Will U.S. legislators 'throw sand in the wheels' after GameStop saga?

Debate surrounding financial transaction tax in stock markets stirred up anew following wild volatility in January

Will U.S. legislators 'throw sand in the wheels' after GameStop saga?

More than a quarter century ago, James Tobin, an economist who won the Nobel Memorial Prize in Economic Sciences, proposed to “throw some sand in the wheels” of what he saw as “excessively efficient international money markets.” The problem with efficiency, as he saw it, was that it was too easy to execute short-term transactions in foreign currencies to make quick profits, ultimately at the expense of small countries that issue those currencies.

By the 1990s, the term “Tobin tax” had been applied to a wider range of financial transactions, with supporters saying it would help stabilize financial markets. Roughly thirty years later, the idea could gain political traction in the U.S. following the wild volatility in GameStop stocks that captured the attention of financial-market participants in January.

With Democrats in control of the White House and holding a slim congressional majority, left-leaning progressives may just have an opportunity to enact a financial transaction tax, or FTT, reported the Wall Street Journal.

Such a tax has long been championed by the likes of Vermont Senator Bernie Sanders, suggesting that it could simultaneously provide much-needed funding to government aid programs and curb high-frequency trading and excessive speculation. Critics, including lobby groups representing Wall Street, have argued that the policy is flawed and would harm investors.

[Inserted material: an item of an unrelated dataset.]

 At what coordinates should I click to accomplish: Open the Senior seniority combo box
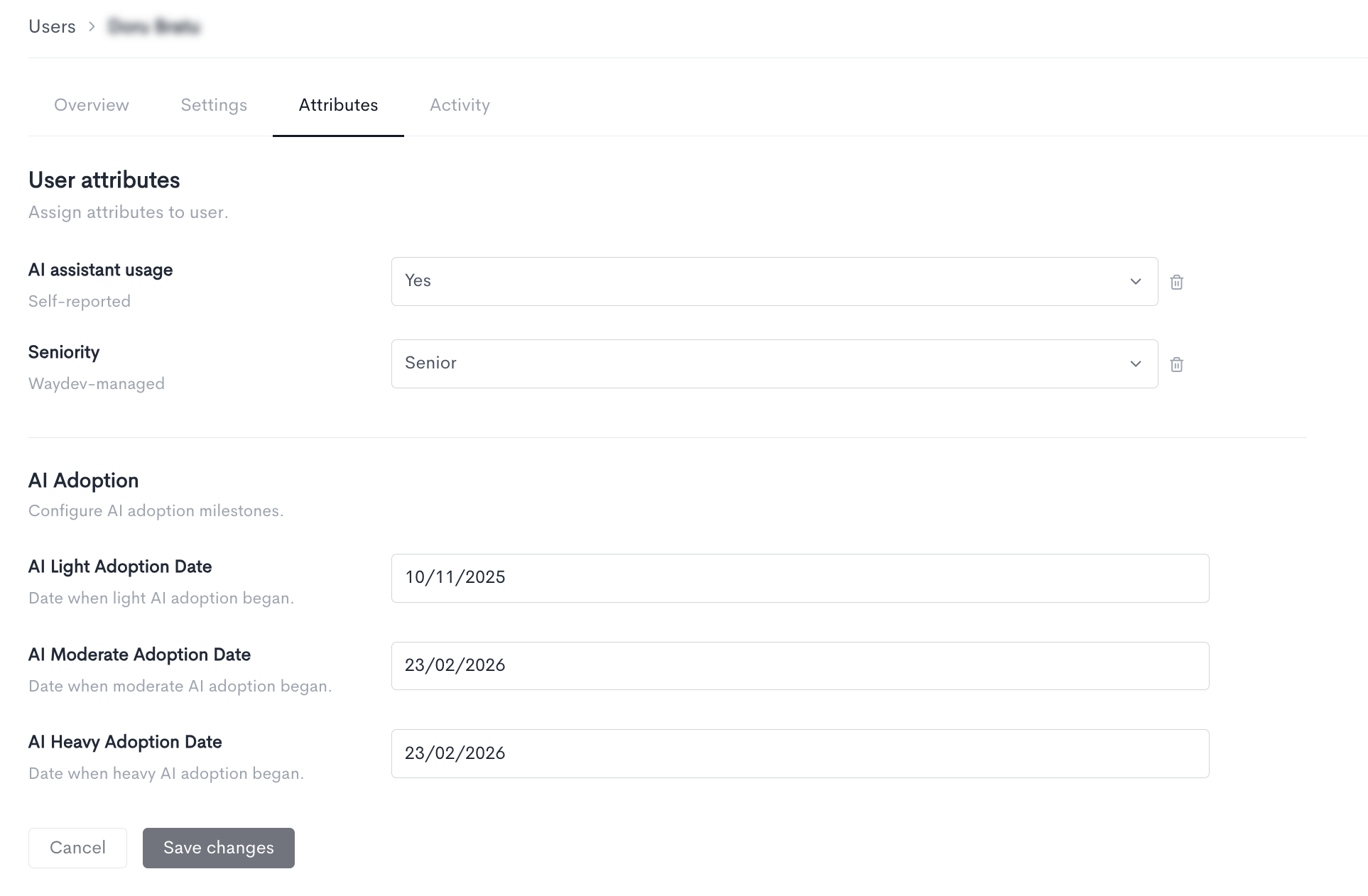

While the idea of an FTT doesn’t have as much broad appeal as other proposals for redistributive taxation, such as raising the top individual tax rate or corporate tax rate, more centrist Democrats have voiced support for the idea of an FTT.

“There’s much broader support and interest in the concept among members of Congress than there was a decade ago,” Antonio Weiss, a Treasury Department official in the Obama administration, told the Journal. Last year, he floated the idea of a 0.1% tax on stock, bond, and derivative trades that would be introduced gradually over several years, which he estimated could raise US$60 billion annually.

In the wake of the high-profile GameStop saga in January, politicians and pundits have cast critical eyes on high-speed trading, with questions over whether the stock market is tilted against retail investors. That was the opening some progressives needed to promote an FTT.

“One way to ensure that this enormous wealth generated on Wall Street actually reaches the real economy...is to enact and look at proposals like a financial transaction tax,” said Rep. Rashida Tlaib, Democrat from Michigan, at a hearing convened by the House Financial Services Committee last month specifically to address the GameStop affair.

Some legislators are pushing different variants of an FTT, though there’s no clear indication of how much support the Biden White House would lend to a proposal to implement it at the federal level. Meanwhile, Wall Street and its allies in Congress have argued that a transaction tax would undermine the competitiveness of U.S. capital markets and just move trading activity to overseas exchanges, while at the same time maintaining that revenue projections from FTT proponents are overly rosy.

“Wherever this has been tried in the past, it has ended up having negative consequences with respect to market liquidity, and it has never raised anywhere near the amount of revenue that was advertised,” said Kenneth E. Bentsen Jr., president of the Securities Industry and Financial Markets Association, in an interview with the Journal.

Another point against an FTT comes from an analysis conducted by Vanguard in June, which looked at how various types of transaction taxes could impact an investor who puts away US$10,000 a year over four decades. Considering a portfolio with a mix of stocks and bonds, the analysis estimated that a 0.1% tax on purchases would ultimately cost an investor US$25,705, which based on Vanguard’s assumptions would swell to US$1.2 million at the end of the hypothetical 40-year period.